Hot Milk de Deborah Levy

Avec la publication coup sur coup, en 2020, de Ce que je ne voulais pas savoir et Le Coût de la vie, les deux premiers tomes de ce qu’elle appelle son « autobiographie en mouvement », l’écrivaine londonienne Deborah Levy est devenue l’obsession des lecteurs français, amoureux de sa manière de mettre en littérature sa propre vie. Fort de ce succès éblouissant, le Sous-Sol entreprend enfin de traduire l’autre pan de son œuvre, ses romans, et débute l’aventure avec Hot Milk, écrit en 2016. Épuisé par sa mère, atteinte d’un mal mystérieux et qui s’est peu à peu transformée en fardeau, Sofia quitte Londres et l’emmène sur la côte Andalouse, dans la clinique du controversé docteur Gomez pour un traitement de la dernière chance. Là-bas, elle croise la route d’Ingrid, une jeune allemande sauvage et férocement libre qui va l’emmener sur les chemins du désir et de l’émancipation. Un songe d’une nuit d’été, sensuel et enivrant.

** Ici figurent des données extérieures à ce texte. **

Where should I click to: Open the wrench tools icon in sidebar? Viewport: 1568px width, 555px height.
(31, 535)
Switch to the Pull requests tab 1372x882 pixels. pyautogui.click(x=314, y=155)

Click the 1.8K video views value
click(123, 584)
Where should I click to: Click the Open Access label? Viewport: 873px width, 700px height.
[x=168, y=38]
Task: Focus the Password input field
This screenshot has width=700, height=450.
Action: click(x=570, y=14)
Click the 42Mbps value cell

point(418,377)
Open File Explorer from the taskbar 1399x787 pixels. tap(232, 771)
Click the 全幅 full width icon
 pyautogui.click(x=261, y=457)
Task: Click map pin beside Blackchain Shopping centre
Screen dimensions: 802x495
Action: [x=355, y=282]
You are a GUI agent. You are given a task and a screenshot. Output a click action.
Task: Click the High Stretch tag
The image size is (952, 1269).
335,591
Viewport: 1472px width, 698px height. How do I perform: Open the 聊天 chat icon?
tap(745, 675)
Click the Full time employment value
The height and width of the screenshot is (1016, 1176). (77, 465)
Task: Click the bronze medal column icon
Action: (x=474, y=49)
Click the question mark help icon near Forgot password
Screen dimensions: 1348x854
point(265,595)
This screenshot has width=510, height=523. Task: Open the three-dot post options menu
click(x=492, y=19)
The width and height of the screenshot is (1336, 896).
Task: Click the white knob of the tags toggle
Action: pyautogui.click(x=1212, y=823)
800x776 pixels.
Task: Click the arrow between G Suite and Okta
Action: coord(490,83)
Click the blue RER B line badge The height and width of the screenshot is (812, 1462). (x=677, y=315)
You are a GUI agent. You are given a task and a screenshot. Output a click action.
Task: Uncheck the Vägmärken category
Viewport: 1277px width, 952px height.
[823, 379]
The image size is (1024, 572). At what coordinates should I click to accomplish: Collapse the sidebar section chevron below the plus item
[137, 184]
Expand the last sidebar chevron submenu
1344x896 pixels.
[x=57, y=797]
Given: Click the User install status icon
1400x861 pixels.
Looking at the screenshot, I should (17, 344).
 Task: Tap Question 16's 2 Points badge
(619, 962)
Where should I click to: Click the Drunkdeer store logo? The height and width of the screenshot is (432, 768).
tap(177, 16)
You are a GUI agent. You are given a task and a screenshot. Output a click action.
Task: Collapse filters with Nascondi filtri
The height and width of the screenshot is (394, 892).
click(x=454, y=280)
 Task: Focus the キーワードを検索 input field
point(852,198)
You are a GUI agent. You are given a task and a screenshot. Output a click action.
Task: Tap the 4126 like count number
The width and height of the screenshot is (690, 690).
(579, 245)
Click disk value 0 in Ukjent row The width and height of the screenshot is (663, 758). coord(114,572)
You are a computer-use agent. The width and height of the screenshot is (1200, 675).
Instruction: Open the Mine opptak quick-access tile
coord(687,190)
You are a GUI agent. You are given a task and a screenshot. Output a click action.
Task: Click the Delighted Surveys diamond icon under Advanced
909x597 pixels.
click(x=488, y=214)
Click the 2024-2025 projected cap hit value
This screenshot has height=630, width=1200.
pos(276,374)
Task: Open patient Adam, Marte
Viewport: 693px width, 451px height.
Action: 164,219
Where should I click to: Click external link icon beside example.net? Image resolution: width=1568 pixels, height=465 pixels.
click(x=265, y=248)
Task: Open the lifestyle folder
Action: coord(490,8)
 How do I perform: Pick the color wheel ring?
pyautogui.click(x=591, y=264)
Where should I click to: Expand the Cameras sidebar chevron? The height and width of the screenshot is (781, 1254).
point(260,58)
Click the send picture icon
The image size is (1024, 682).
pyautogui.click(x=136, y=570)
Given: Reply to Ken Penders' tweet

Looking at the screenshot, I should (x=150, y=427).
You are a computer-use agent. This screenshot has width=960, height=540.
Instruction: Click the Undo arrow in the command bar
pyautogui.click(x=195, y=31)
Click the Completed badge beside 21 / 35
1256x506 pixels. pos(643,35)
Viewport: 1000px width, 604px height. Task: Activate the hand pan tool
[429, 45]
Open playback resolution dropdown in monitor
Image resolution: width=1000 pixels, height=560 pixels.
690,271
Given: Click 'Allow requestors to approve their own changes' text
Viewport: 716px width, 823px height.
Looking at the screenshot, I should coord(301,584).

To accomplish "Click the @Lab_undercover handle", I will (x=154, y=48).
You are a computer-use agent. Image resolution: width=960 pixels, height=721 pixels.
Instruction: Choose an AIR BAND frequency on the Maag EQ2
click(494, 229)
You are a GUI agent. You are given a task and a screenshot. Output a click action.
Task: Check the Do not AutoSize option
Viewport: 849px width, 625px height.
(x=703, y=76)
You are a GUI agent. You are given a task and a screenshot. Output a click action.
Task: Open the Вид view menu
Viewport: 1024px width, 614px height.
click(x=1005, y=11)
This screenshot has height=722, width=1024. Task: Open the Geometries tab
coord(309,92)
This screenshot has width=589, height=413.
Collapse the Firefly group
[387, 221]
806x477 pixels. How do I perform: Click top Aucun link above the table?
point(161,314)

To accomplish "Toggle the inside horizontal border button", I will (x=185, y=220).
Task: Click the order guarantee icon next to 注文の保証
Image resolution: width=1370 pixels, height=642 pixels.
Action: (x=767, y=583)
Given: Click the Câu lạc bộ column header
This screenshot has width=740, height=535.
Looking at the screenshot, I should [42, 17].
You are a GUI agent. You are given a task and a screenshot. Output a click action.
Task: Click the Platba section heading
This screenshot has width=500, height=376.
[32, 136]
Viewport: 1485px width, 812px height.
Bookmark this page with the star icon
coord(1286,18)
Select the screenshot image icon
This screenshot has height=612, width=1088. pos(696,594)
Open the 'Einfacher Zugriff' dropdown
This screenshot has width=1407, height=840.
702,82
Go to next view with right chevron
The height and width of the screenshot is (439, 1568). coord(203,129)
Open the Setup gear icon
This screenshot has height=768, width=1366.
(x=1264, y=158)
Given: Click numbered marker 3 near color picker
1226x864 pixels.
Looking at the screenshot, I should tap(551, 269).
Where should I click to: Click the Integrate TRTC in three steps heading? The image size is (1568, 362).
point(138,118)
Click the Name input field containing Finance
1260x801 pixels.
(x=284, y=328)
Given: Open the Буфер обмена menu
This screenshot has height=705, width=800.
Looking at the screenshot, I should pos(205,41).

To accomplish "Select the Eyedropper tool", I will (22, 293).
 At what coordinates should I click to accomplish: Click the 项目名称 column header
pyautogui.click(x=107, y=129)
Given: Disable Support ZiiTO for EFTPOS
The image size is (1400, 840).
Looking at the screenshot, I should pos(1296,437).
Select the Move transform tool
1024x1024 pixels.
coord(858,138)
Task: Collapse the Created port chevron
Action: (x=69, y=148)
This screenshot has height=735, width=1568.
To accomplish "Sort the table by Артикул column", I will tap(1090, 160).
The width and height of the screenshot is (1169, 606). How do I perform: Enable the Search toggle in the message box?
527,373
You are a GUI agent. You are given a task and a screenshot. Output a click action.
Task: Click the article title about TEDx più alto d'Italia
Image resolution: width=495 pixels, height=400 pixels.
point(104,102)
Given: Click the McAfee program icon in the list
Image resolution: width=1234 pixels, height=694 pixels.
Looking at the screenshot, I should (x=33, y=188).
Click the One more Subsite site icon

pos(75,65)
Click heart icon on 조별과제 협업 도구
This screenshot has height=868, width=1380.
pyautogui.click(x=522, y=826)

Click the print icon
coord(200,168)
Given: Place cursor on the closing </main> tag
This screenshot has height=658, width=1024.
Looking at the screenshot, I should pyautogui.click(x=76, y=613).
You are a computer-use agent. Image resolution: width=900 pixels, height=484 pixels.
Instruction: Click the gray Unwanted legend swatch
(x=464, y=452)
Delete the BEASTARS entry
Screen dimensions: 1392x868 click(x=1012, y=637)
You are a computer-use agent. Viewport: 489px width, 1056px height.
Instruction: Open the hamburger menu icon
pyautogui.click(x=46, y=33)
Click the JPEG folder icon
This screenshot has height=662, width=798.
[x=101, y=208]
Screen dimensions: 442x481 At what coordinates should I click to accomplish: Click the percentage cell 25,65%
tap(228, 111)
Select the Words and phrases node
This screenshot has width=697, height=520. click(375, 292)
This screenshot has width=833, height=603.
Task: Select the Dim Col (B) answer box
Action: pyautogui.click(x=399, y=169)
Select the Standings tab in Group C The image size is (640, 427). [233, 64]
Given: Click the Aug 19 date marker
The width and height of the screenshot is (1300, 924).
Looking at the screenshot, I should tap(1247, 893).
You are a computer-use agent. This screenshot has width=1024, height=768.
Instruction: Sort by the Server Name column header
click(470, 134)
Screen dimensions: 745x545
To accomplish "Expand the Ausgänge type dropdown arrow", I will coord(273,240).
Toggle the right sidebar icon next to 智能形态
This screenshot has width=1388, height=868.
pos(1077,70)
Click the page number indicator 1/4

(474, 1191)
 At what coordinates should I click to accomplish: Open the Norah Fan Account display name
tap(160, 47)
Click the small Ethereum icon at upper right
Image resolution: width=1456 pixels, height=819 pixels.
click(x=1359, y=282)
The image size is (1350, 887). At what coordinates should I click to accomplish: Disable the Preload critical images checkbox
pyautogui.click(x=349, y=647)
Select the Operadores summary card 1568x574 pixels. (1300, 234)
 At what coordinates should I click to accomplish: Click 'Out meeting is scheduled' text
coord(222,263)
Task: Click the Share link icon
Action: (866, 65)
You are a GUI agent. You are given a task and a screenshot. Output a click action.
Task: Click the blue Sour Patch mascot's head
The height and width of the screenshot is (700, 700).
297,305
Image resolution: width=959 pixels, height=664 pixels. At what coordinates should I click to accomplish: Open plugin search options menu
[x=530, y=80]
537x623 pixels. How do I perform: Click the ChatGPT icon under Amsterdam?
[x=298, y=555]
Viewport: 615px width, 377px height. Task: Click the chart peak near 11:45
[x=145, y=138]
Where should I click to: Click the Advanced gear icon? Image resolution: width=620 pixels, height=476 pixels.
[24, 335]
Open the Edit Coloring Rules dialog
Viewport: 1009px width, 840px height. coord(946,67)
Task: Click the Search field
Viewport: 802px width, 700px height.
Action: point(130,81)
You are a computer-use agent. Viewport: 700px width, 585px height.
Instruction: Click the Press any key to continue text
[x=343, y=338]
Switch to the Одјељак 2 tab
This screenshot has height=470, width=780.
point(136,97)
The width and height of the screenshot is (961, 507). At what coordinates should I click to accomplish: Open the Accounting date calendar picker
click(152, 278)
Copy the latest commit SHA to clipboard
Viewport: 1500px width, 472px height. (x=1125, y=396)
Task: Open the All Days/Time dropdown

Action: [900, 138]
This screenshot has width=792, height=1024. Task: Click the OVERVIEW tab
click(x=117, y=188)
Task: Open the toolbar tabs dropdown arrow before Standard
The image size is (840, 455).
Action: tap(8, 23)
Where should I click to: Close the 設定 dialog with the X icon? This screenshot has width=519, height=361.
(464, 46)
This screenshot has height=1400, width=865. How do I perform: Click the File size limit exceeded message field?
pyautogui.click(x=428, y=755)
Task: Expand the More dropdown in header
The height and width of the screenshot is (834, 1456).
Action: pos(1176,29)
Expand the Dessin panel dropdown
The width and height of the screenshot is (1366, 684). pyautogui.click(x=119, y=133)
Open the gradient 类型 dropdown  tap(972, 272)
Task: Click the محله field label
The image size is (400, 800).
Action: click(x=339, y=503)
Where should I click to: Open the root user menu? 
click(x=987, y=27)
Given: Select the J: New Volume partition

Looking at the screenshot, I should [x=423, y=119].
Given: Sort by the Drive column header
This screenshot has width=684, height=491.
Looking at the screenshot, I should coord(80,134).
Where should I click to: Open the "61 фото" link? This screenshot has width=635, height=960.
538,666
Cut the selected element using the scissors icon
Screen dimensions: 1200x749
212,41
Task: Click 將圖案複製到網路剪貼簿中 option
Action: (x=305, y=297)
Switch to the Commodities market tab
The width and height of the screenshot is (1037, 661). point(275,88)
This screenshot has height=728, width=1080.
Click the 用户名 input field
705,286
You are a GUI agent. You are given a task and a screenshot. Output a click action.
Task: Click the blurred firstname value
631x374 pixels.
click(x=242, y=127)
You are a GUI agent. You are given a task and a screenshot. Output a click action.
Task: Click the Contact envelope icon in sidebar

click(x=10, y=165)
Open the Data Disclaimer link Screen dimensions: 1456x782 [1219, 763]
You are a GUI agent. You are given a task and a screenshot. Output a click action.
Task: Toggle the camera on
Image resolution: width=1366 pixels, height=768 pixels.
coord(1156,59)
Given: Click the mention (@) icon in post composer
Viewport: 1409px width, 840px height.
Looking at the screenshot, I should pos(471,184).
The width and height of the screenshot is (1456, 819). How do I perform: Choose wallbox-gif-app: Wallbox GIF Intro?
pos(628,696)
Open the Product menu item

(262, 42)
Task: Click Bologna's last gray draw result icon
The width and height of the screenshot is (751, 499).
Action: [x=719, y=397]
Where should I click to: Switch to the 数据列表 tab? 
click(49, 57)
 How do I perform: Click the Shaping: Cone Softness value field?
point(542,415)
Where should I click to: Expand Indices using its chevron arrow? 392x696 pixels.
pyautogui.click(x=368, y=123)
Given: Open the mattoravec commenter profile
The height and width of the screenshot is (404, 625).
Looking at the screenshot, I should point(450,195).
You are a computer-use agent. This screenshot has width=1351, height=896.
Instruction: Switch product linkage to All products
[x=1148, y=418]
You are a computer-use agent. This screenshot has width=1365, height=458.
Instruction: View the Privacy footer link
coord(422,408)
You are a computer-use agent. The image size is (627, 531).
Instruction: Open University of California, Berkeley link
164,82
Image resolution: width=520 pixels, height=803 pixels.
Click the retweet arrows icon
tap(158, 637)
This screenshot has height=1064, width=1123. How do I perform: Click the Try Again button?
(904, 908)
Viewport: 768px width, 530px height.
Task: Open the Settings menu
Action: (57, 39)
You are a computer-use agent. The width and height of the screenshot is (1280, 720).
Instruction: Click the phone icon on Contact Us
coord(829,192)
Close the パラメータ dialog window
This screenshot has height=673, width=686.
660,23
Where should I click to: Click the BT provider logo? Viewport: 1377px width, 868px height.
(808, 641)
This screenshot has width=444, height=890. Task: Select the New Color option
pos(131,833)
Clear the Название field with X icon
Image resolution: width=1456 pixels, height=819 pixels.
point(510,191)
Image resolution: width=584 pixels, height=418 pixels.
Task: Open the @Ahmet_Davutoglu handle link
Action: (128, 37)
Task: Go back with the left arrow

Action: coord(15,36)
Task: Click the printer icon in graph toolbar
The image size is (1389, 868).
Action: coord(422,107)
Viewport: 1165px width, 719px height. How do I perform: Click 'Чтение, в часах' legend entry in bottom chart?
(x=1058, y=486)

L’Usure d’un monde de François-Henri Désérable

Au lendemain de la mort tragique de Mahsa Amini, en septembre 2022, alors que le vent de la révolte souffle sur l’Iran, François-Henri Désérable marche sur les traces de son idole, le saint-patron des écrivains voyageurs Nicolas Bouvier. L’Usure d’un monde raconte quarante jours d’un périple à travers un pays aux richesses millénaires, pour comprendre la terreur que fait régner la République Islamique, pour raconter le glorieux combat d’un peuple pour la liberté.

Carolyn et John de Stéphanie Des Horts

En plus de quinze ans et presque autant de livres, Stéphanie Des Horts est devenue la reine incontestée de la biographie romancée. Son œuvre est un savoureux trombinoscope littéraire des grands et surtout des grandes de ce monde, des héroïnes sulfureuses et scandaleuses qui ont su se frayer une place parmi les hommes. Après l’intrigante Doris Delevingne ou la séductrice Sara Murphy, après les Sœurs Livanos et Bouvier ou l’espionne Betty Pack, elle s’attaque cette fois à la socialite américaine Carolyn Bessette et au couple mythique qu’elle formait avec John John, fils de John Fitzgerald Kennedy. Au cœur de ces années 90 fulgurantes, qui font rimer glamour et excès, leur beauté insolente, leur vie de rêve fascinent mais en coulisse c’est la descente aux enfers sous fond de drogue et d’adultère. Avant le crash qui choquera l’Amérique tout entière et coûtera la vie à ces amants maudits.

Les Eclats de Bret Easton Ellis

Dans la carrière d’une rock star, il se doit d’y avoir un come-back flamboyant, un retour sur le devant de la scène inespéré et donc terriblement excitant. Après la déception Suite(s) Impériale(s) en 2010, prolongation fade de son premier roman culte Moins que Zéro, Bret Easton Ellis avait juré en avoir fini avec le roman. Il voulait se consacrer à son podcast, écrire des brûlots drôles et corrosifs contre l’époque (White, 2019), profiter de ses vieux jours grâce à la petite fortune amassée avec ses best-sellers cultes American Psycho et Glamorama. Mais peu importe où vous vous cachez, quand vous avez l’âme d’un romancier, la littérature finit toujours par vous retrouver. Les Éclats est un bijou vintage qui nous replonge dans l’adolescence de son auteur et dans la jeunesse dorée du Los Angeles des années 80. Récit d’apprentissage nostalgique, coming-out sexy et sexuel, polar paranoïaque haletant qui jongle entre vie vécue et vie imaginée : Le Prince des ténèbres use de toute sa magie noire pour nous ensorceler à nouveau.